When I arrived at my chosen spot it was still quite dark so I clipped on a J11 and began to cast and retrieve. These lures are excellent for fishing in poor light because they make such a vibration at the rod tip that you can feel the movement as soon as you start to wind. The advantage of this is not so much in 'fish attraction' as in knowing what is going on at the end of your line when you can't see. Even the smallest bit of weed on the hook will alter the feel of the lure and the braided line telegraphs this to your hand in an instant.

Now I'm sure that I've said it before but I OFTEN get a bite just when the light becomes good enough to see the plug plop into the sea. Of course I've caught lots of fish in total darkness and in full daylight as well but the number of bites which come as the light changes rapidly is totally out of proportion the time spent fishing. Anyway, it happened again. After ten minutes of cast and retrieve I saw the plug 'splashdown' and when it was almost back to my feet 'wallop' I had a bass. Not a monster but a satisfying bit of reinforcement to my hypothesis about fishing at the crack of dawn. I had another two bites which I missed and then moved elsewhere to fish. The move was futile and despite walking miles I had no more sign of fish.

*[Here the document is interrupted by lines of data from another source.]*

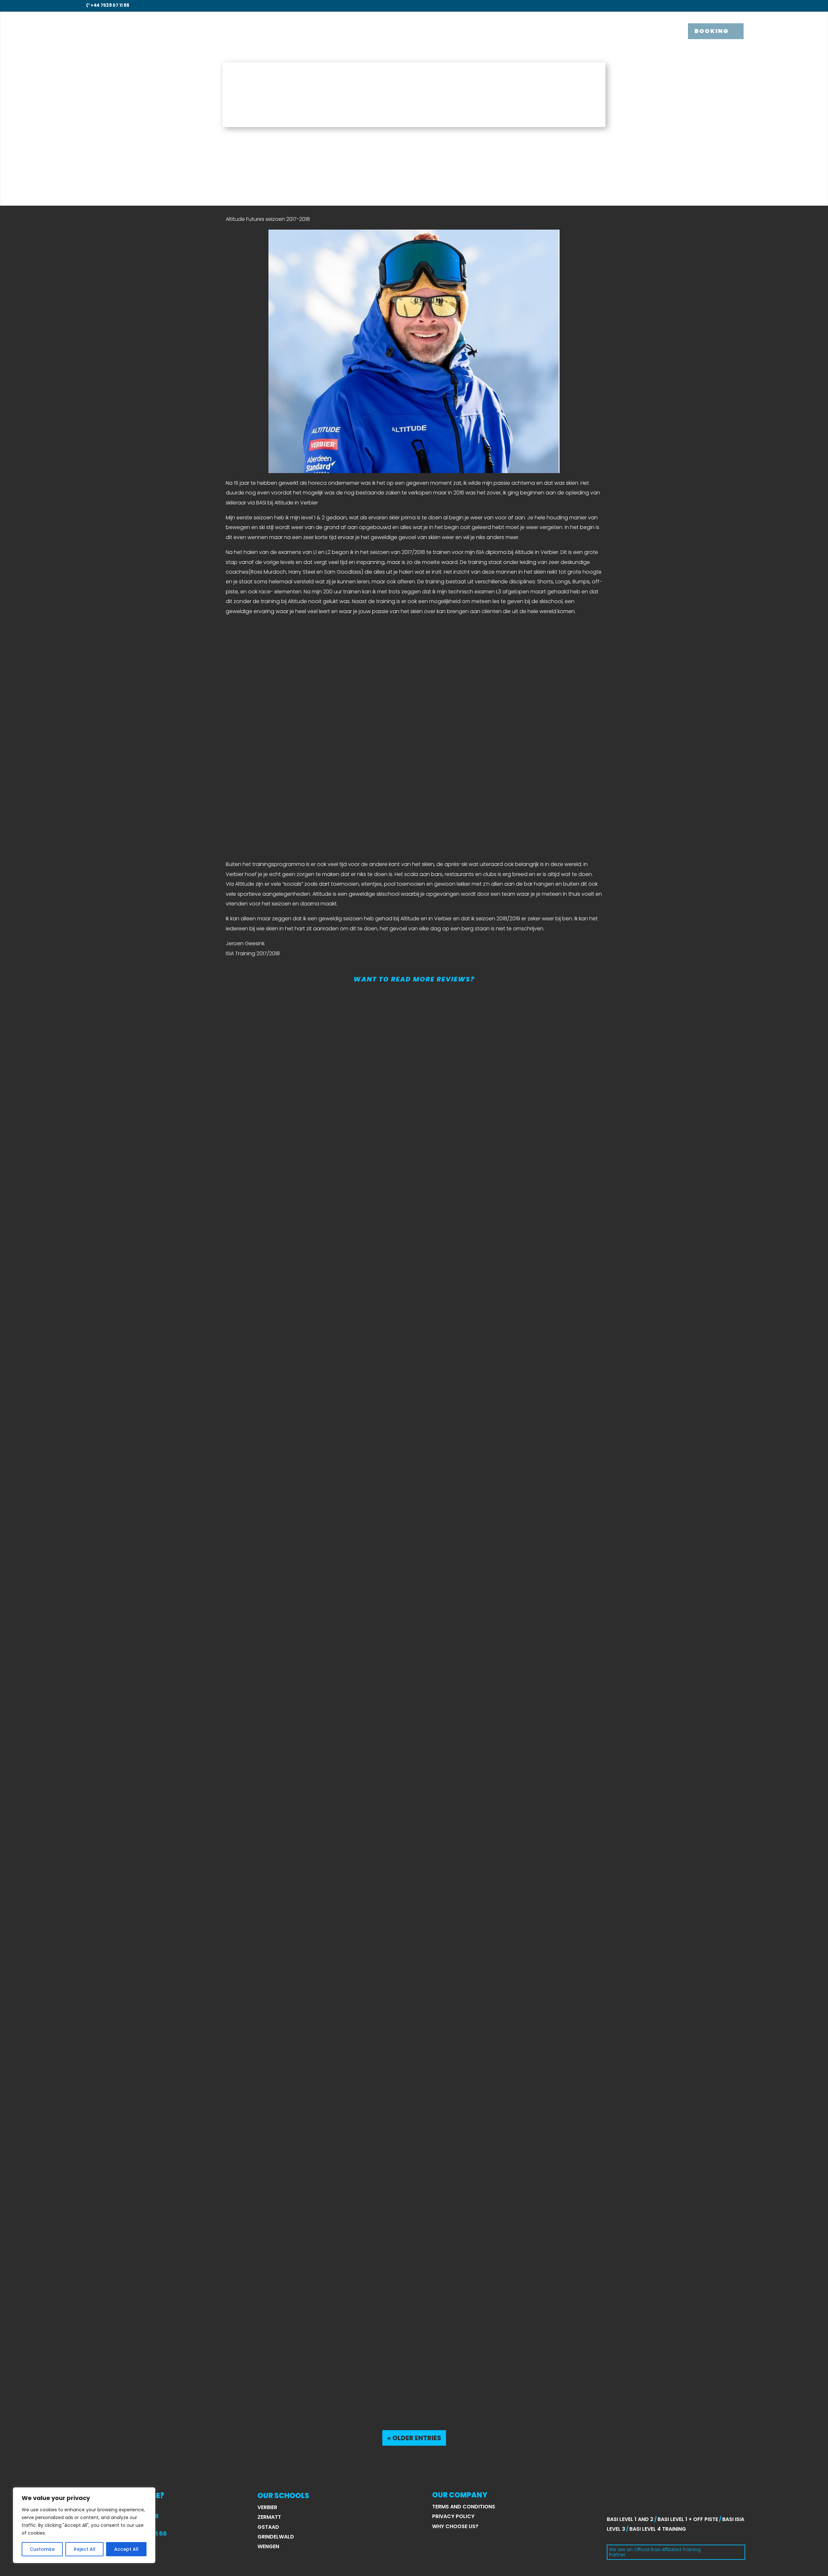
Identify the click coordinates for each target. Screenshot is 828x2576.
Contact (655, 31)
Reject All (84, 2549)
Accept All (126, 2549)
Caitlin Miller (113, 2371)
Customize (42, 2549)
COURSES (537, 31)
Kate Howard (114, 1897)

The following day I was up early again and decided to try fly fishing from another spot. The walk was longer than I anticipated so by the time I started fishing it was already the 'witching hour'. For half-an-hour nothing happened and it was getting quite light. The little Redgill on my flyline was wiggling beautifully as I pulled it back. I made a longish cast (unusual for me) and as I began to raise the rod there was a sharp yank and a fish was hooked. Line screamed off the reel and it was two or three minutes before my first fly-caught mackerel of the year was on the rocks. I took a picture (never easy with flapping mackerel) and unhooked it as gently as I could before slipping it back in the water - excellent! There were no more bites that morning but it was well worth the early start.

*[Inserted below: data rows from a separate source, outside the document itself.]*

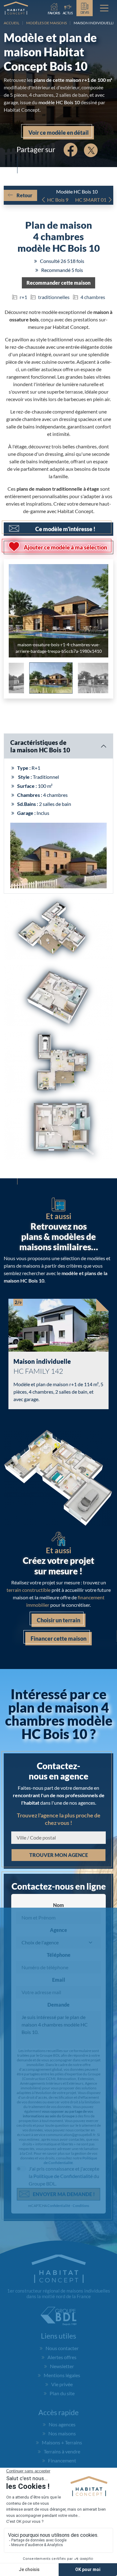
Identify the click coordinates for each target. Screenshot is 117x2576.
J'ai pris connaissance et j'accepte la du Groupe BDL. (64, 2176)
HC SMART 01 (90, 200)
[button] (58, 282)
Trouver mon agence (58, 1855)
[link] (68, 8)
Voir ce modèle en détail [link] (58, 132)
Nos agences (62, 2424)
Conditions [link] (81, 2206)
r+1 (23, 297)
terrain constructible (29, 1590)
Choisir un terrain (58, 1620)
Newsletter (62, 2366)
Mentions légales (62, 2375)
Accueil (11, 23)
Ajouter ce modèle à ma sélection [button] (65, 547)
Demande (58, 2005)
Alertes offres (61, 2357)
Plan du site (62, 2393)
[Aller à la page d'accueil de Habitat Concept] (16, 8)
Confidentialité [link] (58, 2206)
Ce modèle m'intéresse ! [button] (65, 529)
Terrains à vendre (62, 2451)
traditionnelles (54, 297)
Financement (62, 2460)
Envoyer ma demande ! (64, 2194)
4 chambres (92, 297)
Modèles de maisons (46, 23)
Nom (58, 1905)
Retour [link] (24, 195)
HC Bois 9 (57, 200)
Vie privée (62, 2384)
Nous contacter (62, 2348)
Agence (58, 1930)
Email (58, 1980)
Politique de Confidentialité (70, 2160)
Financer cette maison (58, 1638)
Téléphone (59, 1955)
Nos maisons (62, 2433)
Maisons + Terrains (62, 2442)
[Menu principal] (104, 8)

If you have any comments or questions about fish, methods, tactics or 'what have you.'get in touch with me by sending an E-MAIL to - docladle@hotmail.com

Carp number 1.

This was the best of the three and was double figures.  It managed to engulf a huge lump of floating bread.

Carp number 2.

The smallest of the three which took a bit of crust literally under the rod tip with about 30cm of line out.

and the third.

In between the other two in size and with very few scales.  In truth none of the carp put up much of a fight on my 'bass' gear.

First light bass.

This fish was well hooked and battled harder than any of the carp.

The best fight.

Mackerel are something else!  It would be nice to hook a ten pounder (if they existed).